En Géorgie, digues et plantations protègent l'environnement

Digue de protection en Géorgie
La construction de digues sécurise les terres de culture et crée des emplois dans une région dont le taux de chômage équivaut au double de la moyenne nationale. Photo : Ivane Tsiklauri/PNUD en Géorgie

Après que la moitié de ses terres ait été emportée par les inondations, Natela Benidze est déterminée à sécuriser ce qui en reste. Cette agricultrice vit à Chalistavi, un village sur les bords du fleuve Rioni dans l'ouest de la Géorgie, l’une des régions du pays les plus vulnérables au changement climatique.

Le bassin du fleuve est à la merci de divers phénomènes météorologiques extrêmes. Inondations, glissements de terrain et torrents de boue y sont de plus en plus fréquents et ravagent terres agricoles, forêts, routes et infrastructures de télécommunication.

A retenir

  • Le projet renforce l'adaptation aux changement climatique et autres risques naturels d'environ 200.000 riverains
  • Ces 10 dernières années, inondations et érosion ont emporté plus de 10.000 ha de terres arables en Géorgie
  • Le PNUD collabore avec le gouvernement et les communautés pour renforcer les capacités de gestion efficace des inondations

L'érosion des sols, qualifiée de défi environnemental majeur par les scientifiques, emporte chaque année 10 millions d'hectares (ha) de terres arables dans le monde.
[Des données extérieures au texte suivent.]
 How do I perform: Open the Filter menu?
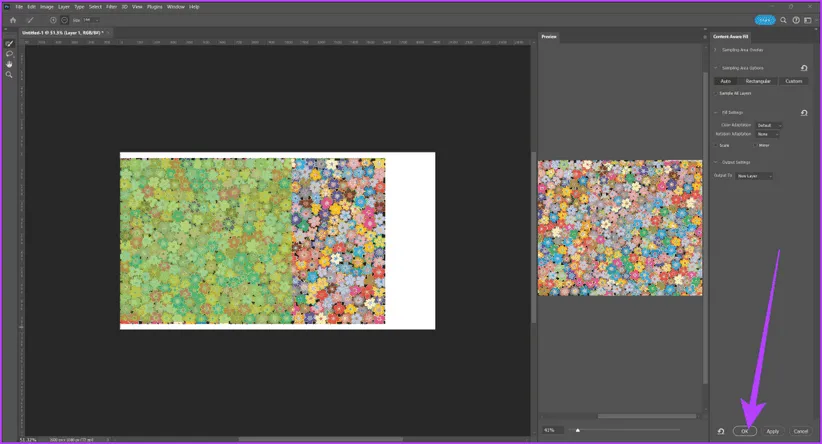[111, 6]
Elle les prive de l'humidité et des éléments nutritifs indispensables pour une récolte saine. De plus, le sol érodé peut contaminer les fleuves et les lacs avec des engrais chimiques, des pesticides et autres polluants.

Au cours de la dernière décennie, la Géorgie a perdu plus de 10 000 ha de terres cultivables à cause des catastrophes hydrométéorologiques, une situation d'autant plus inquiétante que le pays ne dispose en moyenne que de 0,14 ha par habitant.

Les inondations et les glissements de terrain ont durement touché la famille de Natela. Autrefois, le ménage cultivait du maïs et d'autres variétés sur les bords fertiles du fleuve. Malheureusement, les inondations et l'érosion lui ont arraché près de 0,5 ha de terres, lui laissant à peine 0,2 ha pour vivre.

Selon Badri Saginadze, le mari de Natela, les inondations ne cessent d'augmenter depuis 1985. Au départ, sa famille vivait près des montagnes. Mais, avec les risques de glissement de terrain, leur village s'est déplacé au bord du fleuve.

Grâce au financement du Fonds pour l'adaptation et à l'appui technique du PNUD, le gouvernement géorgien a aidé Natela, Badri et d'autres villageois à faire face aux inondations et à endiguer la dégradation environnementale par la mise en œuvre de mesures de gestion des inondations réalistes et efficaces.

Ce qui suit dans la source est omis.